Life

Ask the Dentist: There's more to chronic pain than biting your tongue

Lucy Stock, dentist at Gentle Dental Care in Belfast, says chronic pain is much more complex than what happens when you bite your tongue

Ouch! Biting your tongue can be extremely sore but it's very different from chronic pain
Ouch! Biting your tongue can be extremely sore but it's very different from chronic pain Ouch! Biting your tongue can be extremely sore but it's very different from chronic pain

EVERYTHING was going swimmingly at my dinner party; the first two courses had not poisoned my guests and the chocolate soufflés had risen.

My self-congratulatory mood wasn’t to last, though, as, just as the chocolate sauce started to flow out of the soufflés my eldest son let out a piercing howl. I sprinted upstairs to find him holding his blood-splattered mouth.

“Please don’t let it be the teeth,” I implored as I examined the damage and ascertained that that the injury had been caused by face stamping from the younger brother.

I worked hard to hide my contentment when I saw that the blood was coming from a large gash in the tongue and not the teeth (the tongue heals rapidly, no treatment).

This is an example of acute pain. It’s easy to understand how this tissue damage excites nerves that send signals to the brain and then we feel pain. However, pain is not always straightforward; it's not normally cause and effect.

If pain lasts for more than six months it is considered to be chronic pain. Chronic pain affects between a third and half of the population of the UK.

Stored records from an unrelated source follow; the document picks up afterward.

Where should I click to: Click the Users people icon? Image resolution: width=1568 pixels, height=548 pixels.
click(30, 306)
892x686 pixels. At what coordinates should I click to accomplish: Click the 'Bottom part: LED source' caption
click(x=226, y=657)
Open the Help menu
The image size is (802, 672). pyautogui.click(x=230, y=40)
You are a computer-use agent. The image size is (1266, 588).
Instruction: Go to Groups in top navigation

It is much more complicated than nerves firing and the brain reacting. The brain works in an exceedingly complicated way; it can turn up pain or decrease it like a sound amplifier, so pain is not a reliable sign of what’s really going on in our bodies. Chronic pain is influenced by many things, like how stressed we are, life events at the time of the initial pain and even how we talk about the pain.

Being in love and holding hands has been scientifically shown to reduce chronic pain.

What all this means is that there is hope for people suffering from chronic pain conditions to reduce some of their pain. A confident, happy, secure brain amplifies danger signals less than an anxious, miserable brain.

There are techniques to help the brain feel more secure, like biofeedback and cognitive functional therapy. You can alter physiology with deep vigorous breathing, exercising, reducing anxiety and even how you speak about the pain.

There is no cure-all for chronic pain; remember to consult your doctor or dentist.